(Foto: Cassandra Helfer, dopo una visita dal medico)

I pazienti con malattie difficilmente diagnosticabili spesso sperimentano sulla loro pelle il «medical gaslighting». Il rapporto di fiducia viene distrutto perché il medico minimizza o non prende sul serio i sintomi del paziente.

È quanto è accaduto anche a Cassandra Helfer membra del Comitato consultivo dei pazienti dell’OSP. Abbiamo parlato con lei della sua esperienza personale come malata di encefalomielite mialgica (ME/CFS) e degli episodi scioccanti che l’hanno traumatizzata.

Le persone affette da malattie croniche e poco studiate spesso si rendono conto che i loro sintomi sono minimizzati. Anche tu hai avuto esperienze simili?
Sì, purtroppo questa è una delle mie principali vicissitudini con la sanità. Mi ci sono voluti dieci anni per ottenere la mia diagnosi principale di ME/CFS – encefalomielite mialgica, e lungo la strada purtroppo mi sono resa conto che spesso i miei dolori non venivano presi sul serio.

Puoi fare qualche esempio concreto?
La forma più lieve è quando lo specialista non sa cosa fare e vuole comunque fornire una “risposta” al paziente, magari anche con le migliori intenzioni. Una dottoressa nel complesso molto comprensiva ha ripetutamente ipotizzato che il mio esaurimento fosse probabilmente qualcosa di psicologico – perché durante le sue analisi non aveva trovato nulla. Eppure gli esami psichiatrici avevano dimostrato il contrario. L’atteggiamento di giustificare i sintomi fisici con ipotetici problemi psichici è tipico del “medical gaslighting”. Del resto è stigmatizzante per persone veramente malate di mente mettere con leggerezza tutto ciò che è inspiegabile nel calderone della psichiatria.

E le forme meno «lievi»?
Ho sperimentato situazioni in cui bisogna parlare chiaramente di abuso emotivo e di violenza. Un perito mi ha minacciato quando volevo mostrargli le mie gambe tremanti – e ovviamente non ha incluso il tremore come sintomo oggettivo nella sua perizia. Un altro medico ha addirittura fatto finta di aver effettuato delle analisi, dicendo che ormai tutto era stato esaminato e mi ha minacciato di ricovero in una clinica psichiatrica se l’esame medico non avesse avuto successo.

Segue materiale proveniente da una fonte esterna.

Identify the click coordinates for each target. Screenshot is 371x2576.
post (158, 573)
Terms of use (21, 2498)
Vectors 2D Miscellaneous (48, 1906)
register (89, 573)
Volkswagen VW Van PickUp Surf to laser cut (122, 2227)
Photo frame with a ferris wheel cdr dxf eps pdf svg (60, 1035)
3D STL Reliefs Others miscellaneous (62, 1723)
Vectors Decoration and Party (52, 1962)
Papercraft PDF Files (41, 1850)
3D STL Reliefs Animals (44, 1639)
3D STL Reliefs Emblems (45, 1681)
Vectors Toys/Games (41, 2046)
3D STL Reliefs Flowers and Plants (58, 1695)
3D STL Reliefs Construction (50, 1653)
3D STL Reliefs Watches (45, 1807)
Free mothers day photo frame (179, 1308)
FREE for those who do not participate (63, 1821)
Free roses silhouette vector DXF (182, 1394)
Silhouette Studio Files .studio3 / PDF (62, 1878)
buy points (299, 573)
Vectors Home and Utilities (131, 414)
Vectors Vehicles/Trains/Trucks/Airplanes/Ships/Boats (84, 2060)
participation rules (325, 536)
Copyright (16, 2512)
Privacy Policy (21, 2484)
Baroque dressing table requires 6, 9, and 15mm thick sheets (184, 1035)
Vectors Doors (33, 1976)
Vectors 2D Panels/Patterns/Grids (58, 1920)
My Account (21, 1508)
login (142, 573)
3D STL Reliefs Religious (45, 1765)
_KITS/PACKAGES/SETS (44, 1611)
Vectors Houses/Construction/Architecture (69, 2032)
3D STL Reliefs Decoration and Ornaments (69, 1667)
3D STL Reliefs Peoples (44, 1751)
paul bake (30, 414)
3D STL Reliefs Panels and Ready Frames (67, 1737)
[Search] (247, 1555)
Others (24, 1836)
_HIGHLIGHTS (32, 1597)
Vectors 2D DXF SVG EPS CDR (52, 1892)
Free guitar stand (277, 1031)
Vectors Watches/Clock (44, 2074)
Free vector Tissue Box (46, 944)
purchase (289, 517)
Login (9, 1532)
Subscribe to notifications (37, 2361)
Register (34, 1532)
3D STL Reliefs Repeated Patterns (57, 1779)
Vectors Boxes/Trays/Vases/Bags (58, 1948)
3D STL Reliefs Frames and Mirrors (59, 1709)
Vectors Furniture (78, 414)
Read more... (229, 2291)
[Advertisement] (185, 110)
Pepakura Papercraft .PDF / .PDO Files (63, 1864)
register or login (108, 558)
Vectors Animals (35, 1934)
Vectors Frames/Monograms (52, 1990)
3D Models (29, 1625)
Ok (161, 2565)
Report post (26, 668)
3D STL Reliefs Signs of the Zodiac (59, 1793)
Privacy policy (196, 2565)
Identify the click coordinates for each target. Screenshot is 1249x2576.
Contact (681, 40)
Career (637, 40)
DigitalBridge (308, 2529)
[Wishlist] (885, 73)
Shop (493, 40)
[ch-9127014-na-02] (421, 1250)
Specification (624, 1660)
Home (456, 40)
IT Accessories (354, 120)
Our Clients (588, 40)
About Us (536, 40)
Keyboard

Un’altra volta, dopo lunghi colloqui preliminari, mi trovavo in ospedale per una diagnosi di ricovero in neurologia. All’inizio della visita, lo specialista mi ha chiesto in modo brusco e ad alta voce: “Che cosa ci fa lei qui?”. C’è poi stata una raffica di insinuazioni, provocazioni, domande confuse e un interrogatorio serrato. Non ho potuto piazzare parola. Questo medico mi ha messo alle strette al punto che la mia vicina di letto è uscita dalla stanza piangendo. In seguito, ho dovuto consolarla. Anche se in quel momento mi era già stata diagnosticata la ME/CFS – quindi una malattia classificata come neurologica – il medico mi ha spiegato in modo sprezzante che dal punto di vista neurologico ero completamente sana. Il reumatologo aveva consigliato una biopsia ma lui non l’aveva eseguita. Per giustificarsi, nel rapporto medico ha scritto il falso, ovvero che mi ero dimessa anticipatamente dall’ospedale. Proprio questo esame, sul quale ho dovuto insistere dopo il ricovero, ha portato poco dopo alla conferma di un’altra malattia neurologica: la neuropatia delle piccole fibre.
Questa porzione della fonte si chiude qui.